EXERCISE PROMPT
Put the material below into a Markdown table with the columns Row and Line, one row per line and blank lines left out. Leave the pictures out of the table.

DATA SUPPLIED
* * *

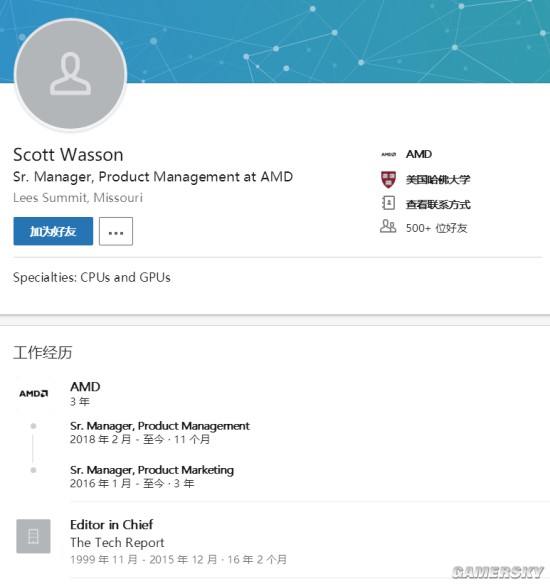Screen dimensions: 550x584
Task: Click the AMD logo in work experience
Action: (34, 393)
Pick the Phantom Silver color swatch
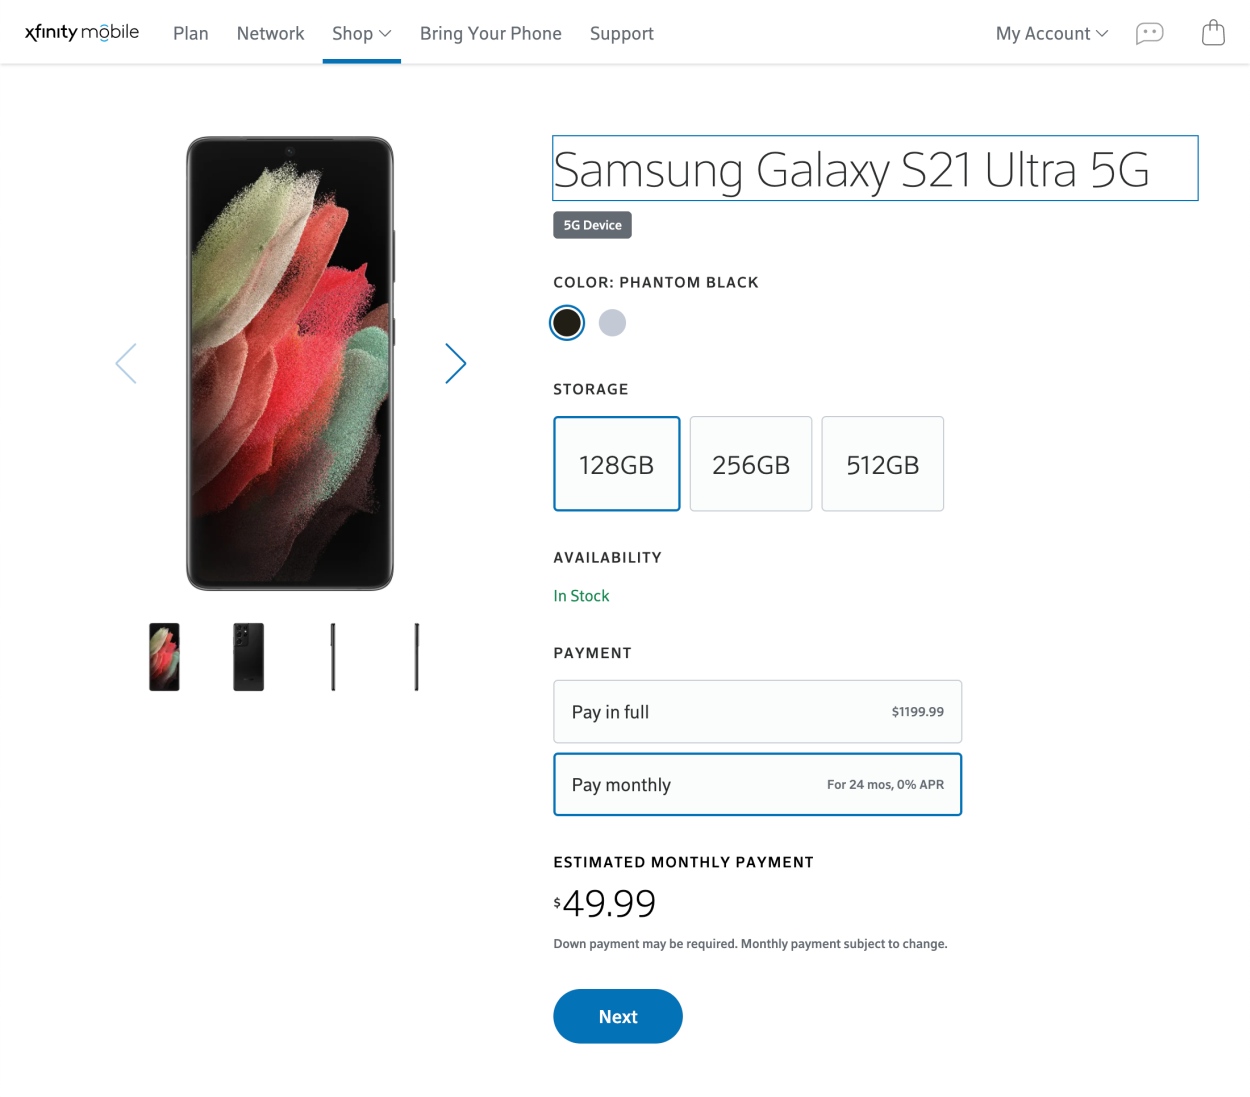The image size is (1250, 1097). 612,323
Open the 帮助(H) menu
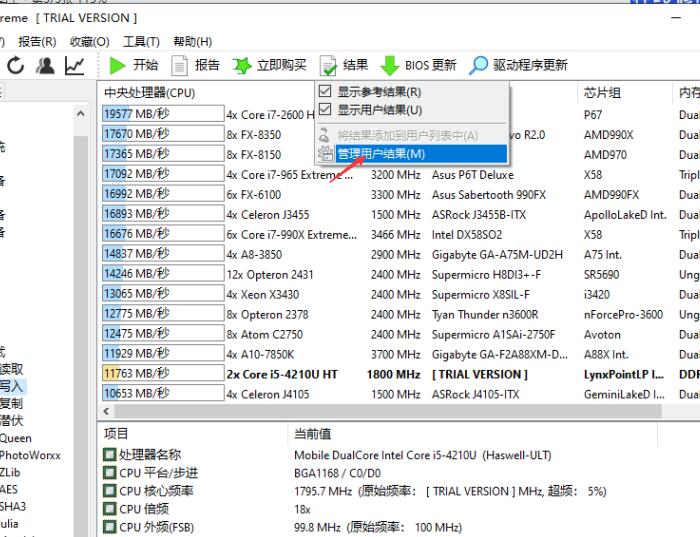 coord(192,42)
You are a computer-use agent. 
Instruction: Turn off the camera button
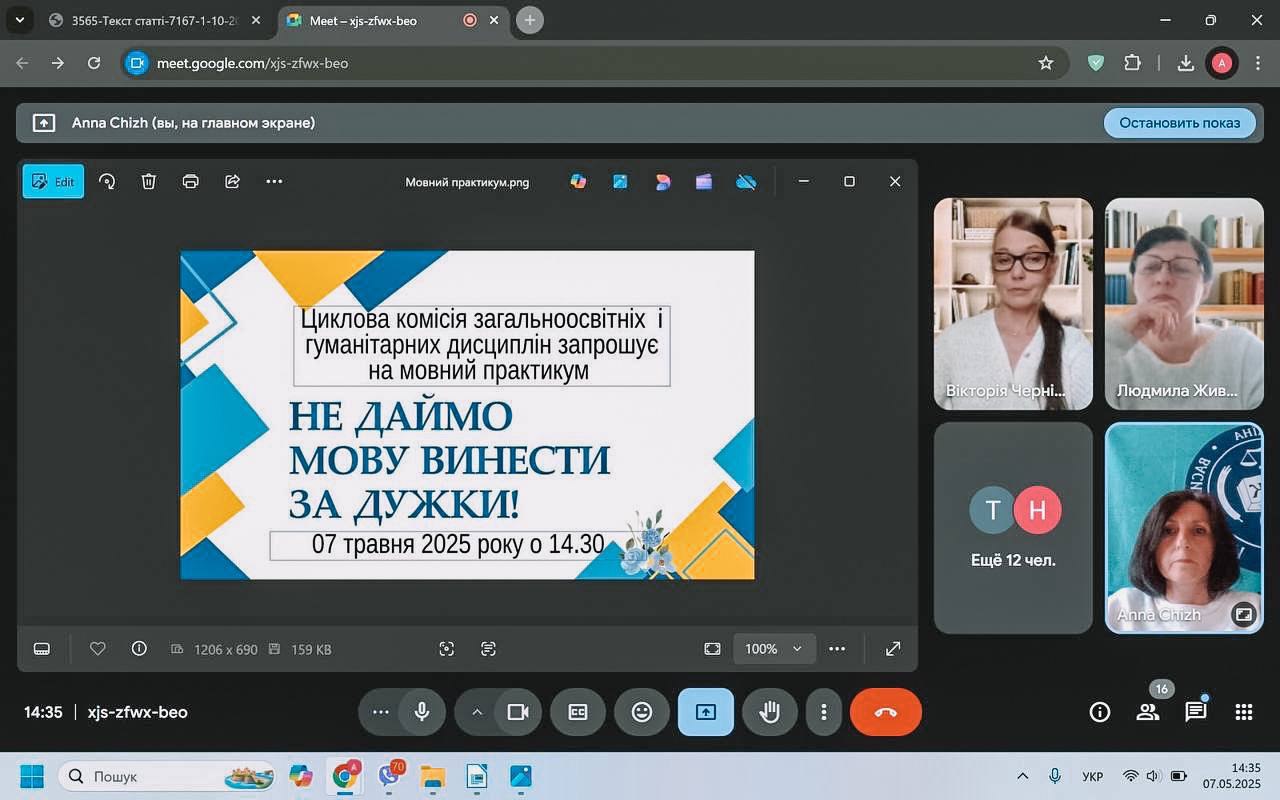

* * *

TASK ANSWER
| Row | Line |
|---|---|
| 1 | Screen dimensions: 550x584 |
| 2 | Task: Click the AMD logo in work experience |
| 3 | Action: (34, 393) |
| 4 | Pick the Phantom Silver color swatch |
| 5 | The image size is (1250, 1097). 612,323 |
| 6 | Open the 帮助(H) menu |
| 7 |  coord(192,42) |
| 8 | You are a computer-use agent.  |
| 9 | Instruction: Turn off the camera button |